Something odd is happening, no argument there. I took a quick look through your EPG file, and found a few instances of the buffer string listed in your strace output. It’d be quite interesting to see what’s 16k forward from that leading tab. Wonder if there’s a non-printable character…no, if that were the case, I wouldn’t be able to load it either…

Yeah I’m lost – the strace shows that the recvfrom works and then PMS calls close() – the error doesn’t seem to match what you’d expect from strace output.

PMS here is on an Ubuntu 18.04 - AMD Ryzen 5 1600 Six-Core Processor, 16gb ram, RX580 video, 256gb boot, 3tb hard drive.

It seems like we need someone from Plex Inc to take a closer look and at a minimum add more debugging statements to figure out why they think they didn’t get a full read.

Any update from Plex on this issue?

I have the same thing occurring, if I use 2 days of data (18mb file) Plex works beautifully. But if I try to use 3 days, Plex cannot load the guide, I receive same HTTP get error as logs posted above.

Running Windows 10 and 1.16.3.1402

It’s really annoying to have my system fetch 250 channel guides every 2 days… I’d rather run it once a week.

Hoping someone from Plex can confirm this as an issue and that they’re working on it.

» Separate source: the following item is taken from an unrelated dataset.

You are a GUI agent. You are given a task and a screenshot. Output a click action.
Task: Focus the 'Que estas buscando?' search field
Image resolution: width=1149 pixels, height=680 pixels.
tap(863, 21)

I have finally loaded over 20MB on Ubuntu 18.04 with the latest beta that came out today: 1.16.4.1469. Hopefully it works for you too!

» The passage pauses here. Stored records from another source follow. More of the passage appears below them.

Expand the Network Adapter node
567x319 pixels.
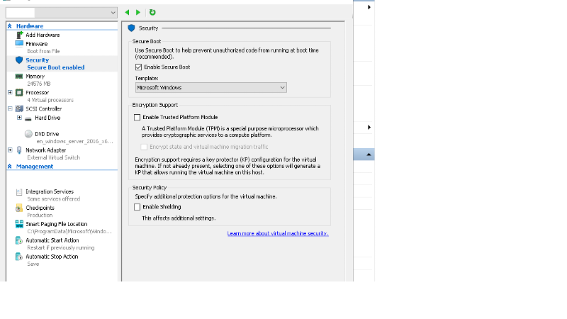(10, 150)
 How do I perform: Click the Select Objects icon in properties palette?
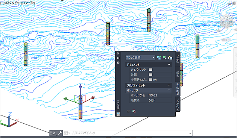pyautogui.click(x=164, y=58)
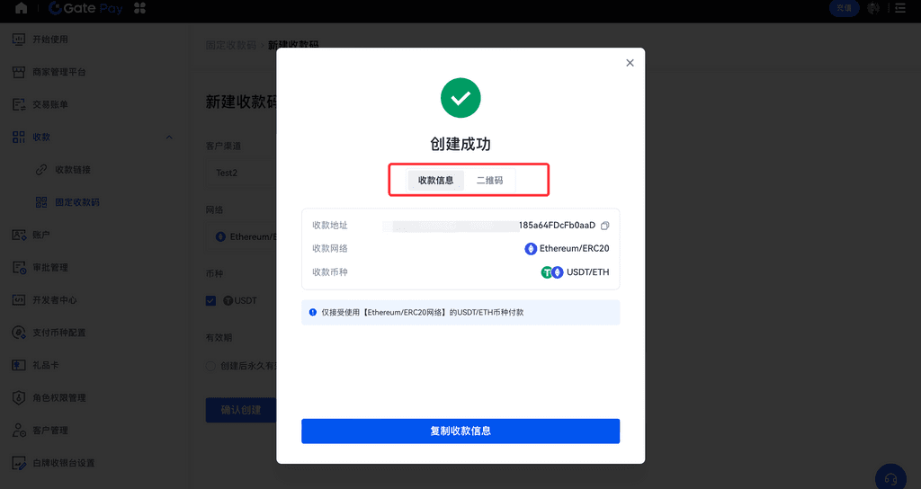Click the home icon in the top bar
The height and width of the screenshot is (489, 921).
pyautogui.click(x=22, y=7)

Spoke too soon, had no guide data today and it has failed today and repeatedly over the last few days with a 21,067,612 byte file

20.09MB We need someone from plex to either add more logging to to do something to fix this.

I’ve been able to get a 28MB file to load every once and a while, its not consistant. Took me a while to realize why my weekly guide data didn’t always load. Its gone downhill in the last rev where it will never load any xmltv file unless its less then 50 channels and one day (8mb) with all the extra EPG123 options enabled. So I was convinced its file length not file size.

I’ve found more oddities here as my < 20MB updates failed the last 3 days again. Plex erroneously decides everything is cached, every time I change the data it’s still just assuming it’s 100% cached:

EPG[xmltv]: Total time to load EPG was 4.3 (HTTP details cached 100.0%, CloudFlare grid cached: 0.0%, 0 HTTP errors)

A temporary workaround I’ve found is to delete the entire contents of this directory every time your guide updates:

“/var/lib/plexmediaserver/Library/Application Support/Plex Media Server/Cache/Http/tv.plex.providers.epg.xmltv/”

That forces Plex to actually download the data. This is a horrible workaround.

Is there any way to get Plex to acknowledge and look at fixing problems? This forum seems like the only way and also seems completely ineffective.